An example flow field for a real tree case from Lidar data

An example flow field for a real tree case from Lidar data by the United States Geological Survey. (Image: Zhuoting Wu, United States Geological Survey)

Case Study
An example flow field for a real tree case from Lidar data

An example flow field for a real tree case from Lidar data by the United States Geological Survey. (Image: Zhuoting Wu, United States Geological Survey)

 

Interactive steering of large-scale scientific simulations promises to enhance scientific productivity by enabling real-time user intervention. However, existing in situ workflows typically rely on automated triggers and lack flexible human-in-the-loop control mechanisms.

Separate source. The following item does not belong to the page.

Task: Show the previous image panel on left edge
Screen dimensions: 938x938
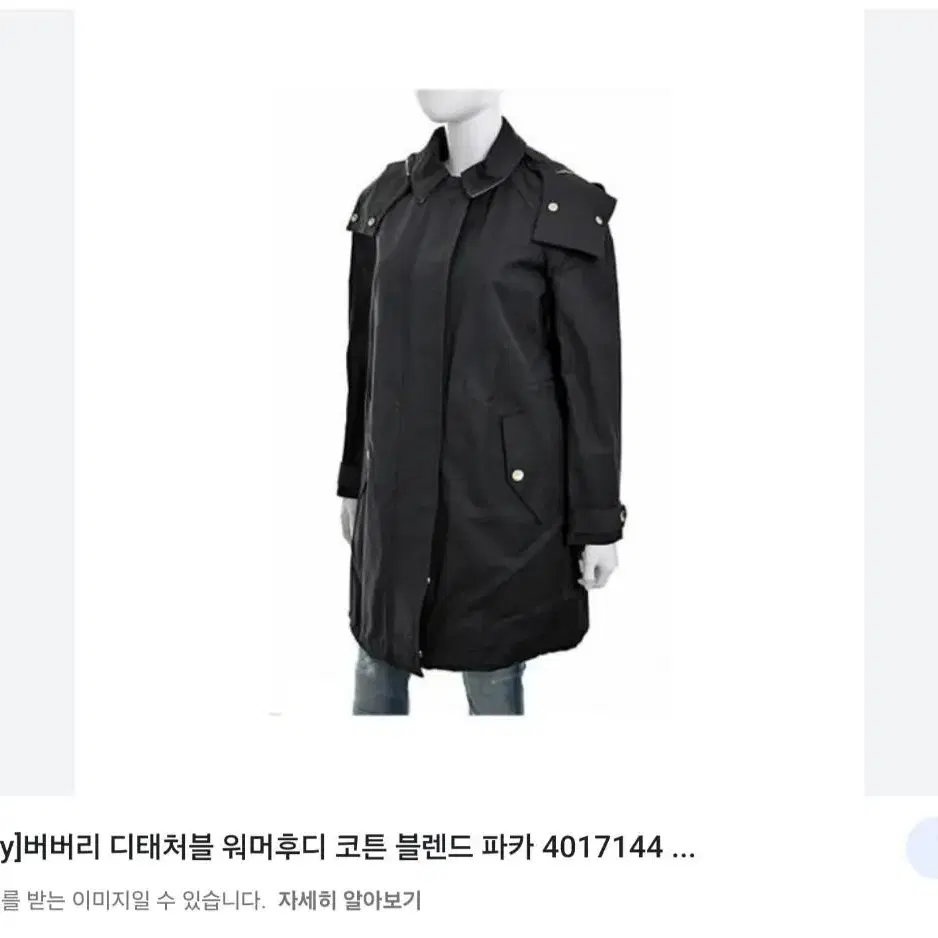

To address this gap, researchers developed a general-purpose bidirectional steering interface integrated with the Ascent framework, allowing scientists to pause simulations and interactively adjust parameters and workflows during runtime.

Challenge

Traditional in situ analysis and visualization workflows for large-scale scientific simulations rely on automated triggers to execute tasks at predefined simulation states. While effective for many applications, these automated mechanisms limit the ability of scientists to interactively steer simulations in real time, especially when domain expertise is essential to determine appropriate interventions. Existing in situ frameworks either lack flexible bidirectional steering interfaces or require complex, simulation-specific customizations, creating a barrier to human-in-the-loop simulation control.

Approach

Researchers developed a novel, general-purpose bidirectional steering interface built on the Ascent in situ framework, enabling interactive human-in-the-loop control of existing simulations without requiring bespoke infrastructure. This interface supports registering, listing, and invoking simulation callbacks and system commands via two user steering interfaces: a lightweight terminal-based interface and a Jupyter-notebook interface connected through an SSH tunnel. Leveraging Ascent’s trigger infrastructure, simulations can be paused at key moments, allowing users to interactively adjust parameters, invoke callbacks, and resume execution without costly restarts.

Results

Two use cases demonstrated the interface’s flexibility and productivity benefits. The first used a lattice Boltzmann CFD simulation to rescue unstable runs by interactively reverting to stable checkpoints and adjusting timestep sizes, successfully preventing crashes without restarting. The second optimized a vegetation canopy CFD simulation by dynamically swapping Lidar dataset resolutions and adjusting forcing parameters during runtime, thereby streamlining the process of finding optimal simulation parameters. In both cases, interactive steering reduced overhead, accelerated troubleshooting, and enabled nuanced scientific judgment in steering decisions.

Impact

This general-purpose bidirectional steering mechanism empowers scientists to perform real-time, human-in-the-loop interventions in large-scale simulations, improving efficiency and enabling more flexible exploratory workflows. Integrated into the widely used Ascent framework, it provides a practical path to advance interactive simulation steering across diverse scientific domains, addressing a critical gap in existing in situ methods. This capability holds promise to accelerate scientific discovery by allowing researchers to steer simulations responsively, reducing downtime and improving insight.

Publications

Sewell, A., D. K. Fytanidis, V. A. Mateevitsi, C. Harrison, N. Marsaglia, T. Marrinan, S. Rizzi, J. A. Insley, M. E. Papka, and S. Petruzza. “Bridging Gaps in Simulation Analysis through a General Purpose, Bidirectional Steering Interface with Ascent,” SC24-W: Workshops of the International Conference for High Performance Computing, Networking, Storage and Analysis (2024), IEEE.